Dark City (1998)
5/10
Wall-to-wall scoring weakens the film
8 August 2003
Dark City is an dark, interesting picture with acceptable to good acting, and a very strange character portrayed by Keifer Sutherland.

What hurts this film is the score and the way it is used. The music starts with the main title and doesn't let up until the end credits. There is not a single unscored scene in the movie. The music itself is not bad. It's synth heavy and therefore gets to be monotonous in its orchestration. But the viewer becomes numb to the score after several minutes, and thus the music is no longer able to effectively engage the viewer into the film. It becomes more of a distraction. If 1/3 of the music could be intelligently eliminated, then this is a much smarter film and goes from a 5 in my ratings to an 8 or 9.

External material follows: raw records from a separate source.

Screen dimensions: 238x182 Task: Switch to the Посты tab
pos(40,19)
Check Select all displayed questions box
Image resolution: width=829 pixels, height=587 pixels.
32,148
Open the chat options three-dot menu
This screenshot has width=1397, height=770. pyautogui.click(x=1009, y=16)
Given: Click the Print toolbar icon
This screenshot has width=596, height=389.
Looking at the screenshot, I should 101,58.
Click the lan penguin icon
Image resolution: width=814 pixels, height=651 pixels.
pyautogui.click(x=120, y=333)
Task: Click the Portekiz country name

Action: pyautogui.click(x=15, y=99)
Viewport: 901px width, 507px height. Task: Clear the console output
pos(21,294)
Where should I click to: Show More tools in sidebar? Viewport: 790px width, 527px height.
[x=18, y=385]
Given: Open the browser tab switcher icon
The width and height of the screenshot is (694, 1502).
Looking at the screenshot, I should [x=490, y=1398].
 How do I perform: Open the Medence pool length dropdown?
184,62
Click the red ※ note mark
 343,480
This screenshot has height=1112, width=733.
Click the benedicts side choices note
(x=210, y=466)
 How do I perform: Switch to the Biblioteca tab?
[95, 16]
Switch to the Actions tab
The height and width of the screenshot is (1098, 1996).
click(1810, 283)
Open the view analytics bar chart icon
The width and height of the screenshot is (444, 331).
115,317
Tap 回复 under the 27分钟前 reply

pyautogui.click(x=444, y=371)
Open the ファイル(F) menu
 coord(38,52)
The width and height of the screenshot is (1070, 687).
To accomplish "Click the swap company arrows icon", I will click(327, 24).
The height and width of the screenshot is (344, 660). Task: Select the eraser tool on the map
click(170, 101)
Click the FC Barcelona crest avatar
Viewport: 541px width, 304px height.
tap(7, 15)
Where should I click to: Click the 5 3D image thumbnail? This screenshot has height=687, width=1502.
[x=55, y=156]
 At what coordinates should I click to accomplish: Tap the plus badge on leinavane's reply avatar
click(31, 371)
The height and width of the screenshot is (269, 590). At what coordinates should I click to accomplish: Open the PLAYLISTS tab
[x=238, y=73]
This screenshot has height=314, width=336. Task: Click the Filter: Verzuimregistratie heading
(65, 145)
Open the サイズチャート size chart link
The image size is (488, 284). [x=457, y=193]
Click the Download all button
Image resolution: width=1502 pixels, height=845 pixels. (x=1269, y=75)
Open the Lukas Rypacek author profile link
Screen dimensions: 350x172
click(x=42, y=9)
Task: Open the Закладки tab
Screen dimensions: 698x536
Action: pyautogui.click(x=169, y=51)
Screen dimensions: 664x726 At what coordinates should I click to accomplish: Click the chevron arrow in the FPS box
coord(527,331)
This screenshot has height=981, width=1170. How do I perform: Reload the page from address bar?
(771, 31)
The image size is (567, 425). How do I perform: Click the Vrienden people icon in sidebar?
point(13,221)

Incidentally, the Star Wars movies are almost wall-to-wall, so are cartoons. Cartoons are generally shorter and historically stylistically acceptable with constant music. As far as the Star-Wars comparison: there isn't one. SW has much more eye-popping cinematography contrast, more diverse sound effects, and constantly shifting locations. Then there are two other points: the skill of John Williams is better than most film composers, including Christopher Young. JW also had the advantage of the London Symphony Orchestra. CY only had a synthesizer. No comparison.

Incidentally, Young cannot be blamed for any decision as to how the score was spotted. Director Alex Proyas would have the final say. Too much music is usually a symptom of a director not having confidence in the visuals and storytelling on its own.